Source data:
···

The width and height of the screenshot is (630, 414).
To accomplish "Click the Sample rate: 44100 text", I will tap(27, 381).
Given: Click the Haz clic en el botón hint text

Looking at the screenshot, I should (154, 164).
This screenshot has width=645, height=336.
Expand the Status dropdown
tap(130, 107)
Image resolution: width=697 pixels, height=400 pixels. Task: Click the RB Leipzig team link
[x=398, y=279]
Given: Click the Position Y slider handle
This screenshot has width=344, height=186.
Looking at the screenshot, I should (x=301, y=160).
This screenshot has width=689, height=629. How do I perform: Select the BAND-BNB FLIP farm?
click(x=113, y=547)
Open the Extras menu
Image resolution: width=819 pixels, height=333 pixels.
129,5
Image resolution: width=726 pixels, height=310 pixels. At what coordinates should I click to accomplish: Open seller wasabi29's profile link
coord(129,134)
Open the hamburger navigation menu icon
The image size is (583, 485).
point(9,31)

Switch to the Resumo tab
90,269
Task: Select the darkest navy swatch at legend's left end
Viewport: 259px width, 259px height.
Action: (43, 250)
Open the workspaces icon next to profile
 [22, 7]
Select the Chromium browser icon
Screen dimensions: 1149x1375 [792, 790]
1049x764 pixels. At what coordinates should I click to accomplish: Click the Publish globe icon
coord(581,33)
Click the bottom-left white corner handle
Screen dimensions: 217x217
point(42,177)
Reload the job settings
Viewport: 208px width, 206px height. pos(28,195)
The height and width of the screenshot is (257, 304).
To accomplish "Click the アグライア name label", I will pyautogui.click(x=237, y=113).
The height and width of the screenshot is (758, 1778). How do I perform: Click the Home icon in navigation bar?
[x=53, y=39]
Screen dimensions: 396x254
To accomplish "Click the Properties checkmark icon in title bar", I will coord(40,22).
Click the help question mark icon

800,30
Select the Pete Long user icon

···

=== Exercise directions ===
The lines from the one containing "Open the workspaces icon next to profile" through the last line of the records are the answer; set them down exactly and add nothing.

=== Written answer ===
Open the workspaces icon next to profile
 [22, 7]
Select the Chromium browser icon
Screen dimensions: 1149x1375 [792, 790]
1049x764 pixels. At what coordinates should I click to accomplish: Click the Publish globe icon
coord(581,33)
Click the bottom-left white corner handle
Screen dimensions: 217x217
point(42,177)
Reload the job settings
Viewport: 208px width, 206px height. pos(28,195)
The height and width of the screenshot is (257, 304).
To accomplish "Click the アグライア name label", I will pyautogui.click(x=237, y=113).
The height and width of the screenshot is (758, 1778). How do I perform: Click the Home icon in navigation bar?
[x=53, y=39]
Screen dimensions: 396x254
To accomplish "Click the Properties checkmark icon in title bar", I will coord(40,22).
Click the help question mark icon

800,30
Select the Pete Long user icon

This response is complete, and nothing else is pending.